Biography
Marina Mayoral, retired Professor of Spanish Literature at the Complutense University of Madrid, is a bilingual Galician and Spanish writer. Her best-known works in Galician are One Tree, One Goodbye (1988), He Was Called Luís (1989), Sad Weapons (1994, 32 editions in the Galician language, 24 in Spanish) and Dear Friend (1995); in Spanish, Hidden Harmony (1994). Her works in Spanish are published by Alfaguara, Cátedra and others. She has published studies on such important writers as Rosalía de Castro, Emilia Pardo Bazán and Ramón del Valle-Inclán. Her works have been translated into multiple languages, from Catalan to Chinese. She has been a columnist for the Galician newspaper La Voz de Galicia since 1995. She is an honorary member of the Royal Galician Academy.
Synopsis
Sad Weapons (136 pages) is perhaps Marina Mayoral’s best-known work of young adult fiction and has already gone through more than thirty editions. It was first published in Galician in 1994. It is a book about two sisters, Harmony and Rose, who are sent to Russia by their parents during the Spanish Civil War for their safekeeping, their life there and what happens to the members of their family. It is a charming story that is sure to touch the heart of any reader.
Sample
One misty autumnal morning many years ago, Harmony and Rose left the orphanage Our Lady of the Crystal to catch the boat that would take them to Russia. They were not orphaned girls. They were there because of the Civil War and also because of family misunderstandings.
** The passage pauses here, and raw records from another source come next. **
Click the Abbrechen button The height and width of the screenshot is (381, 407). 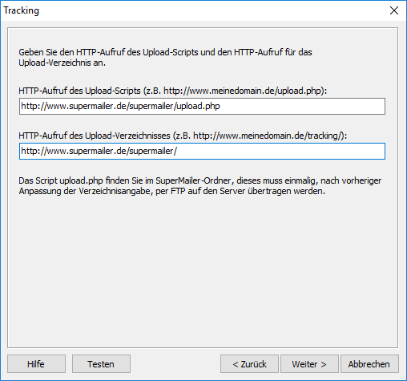[x=369, y=363]
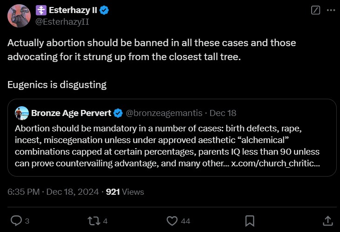Viewport: 340px width, 232px height.
Task: Click the blue verified badge beside Esterhazy II
Action: point(104,11)
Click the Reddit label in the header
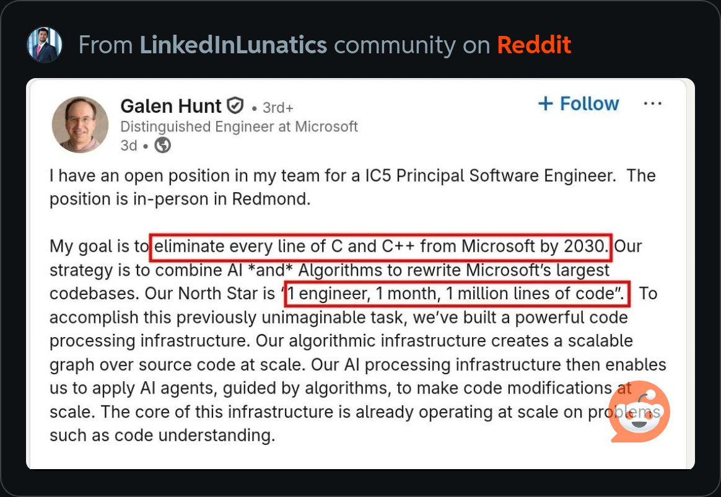The height and width of the screenshot is (497, 721). (534, 44)
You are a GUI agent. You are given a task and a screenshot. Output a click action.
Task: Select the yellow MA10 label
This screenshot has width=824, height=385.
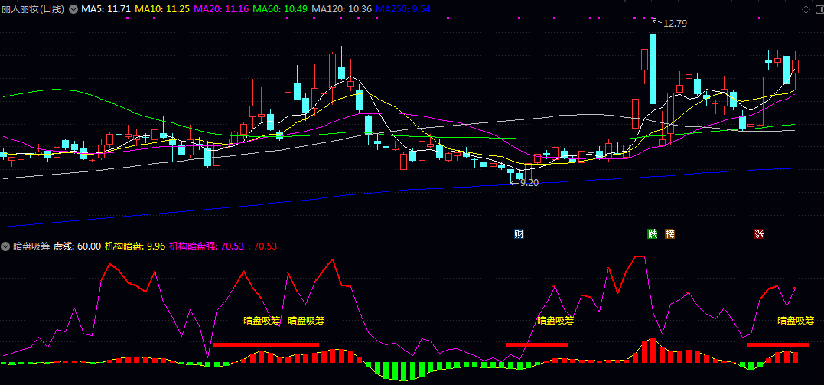click(x=162, y=9)
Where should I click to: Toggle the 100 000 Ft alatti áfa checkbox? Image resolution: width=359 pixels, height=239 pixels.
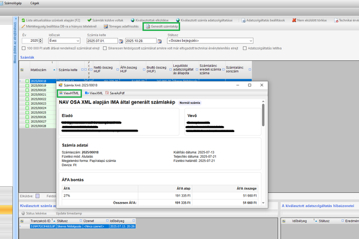[23, 48]
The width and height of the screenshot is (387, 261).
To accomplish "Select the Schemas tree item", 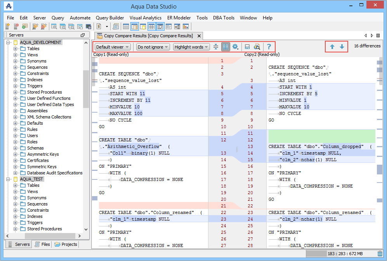I will point(35,148).
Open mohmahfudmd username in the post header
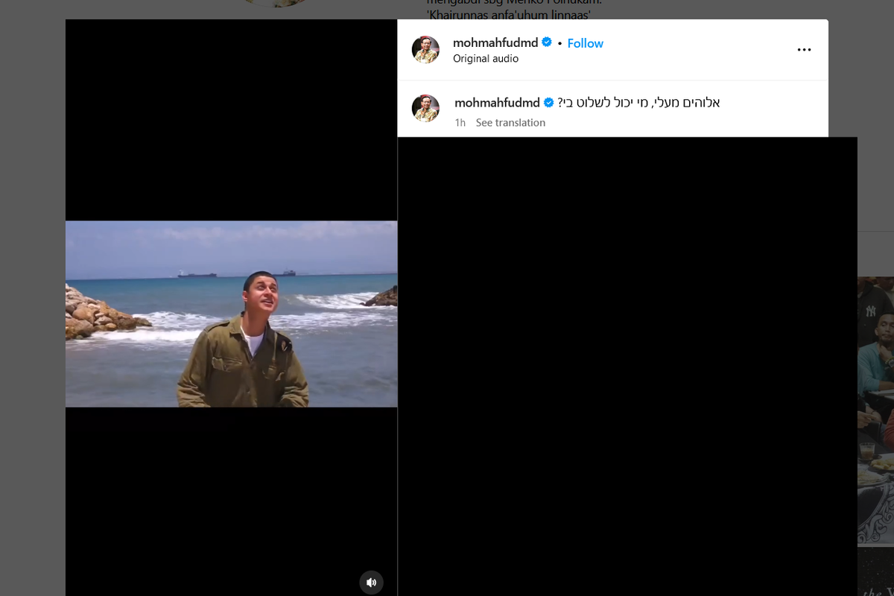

Their father was at the front, fighting as a soldier in the Republican army, and their mother was working as a nurse in a field hospital. Harmony and Rose had uncles, aunts and other relatives, but these had different ideas from those of their parents, who preferred to leave them in an orphanage rather than in the house of people who were critical of their position in a matter as important as the one being discussed. The girls were not asked their opinion. They were told it would only be a question of days and they would soon come for them. That had been almost a year earlier.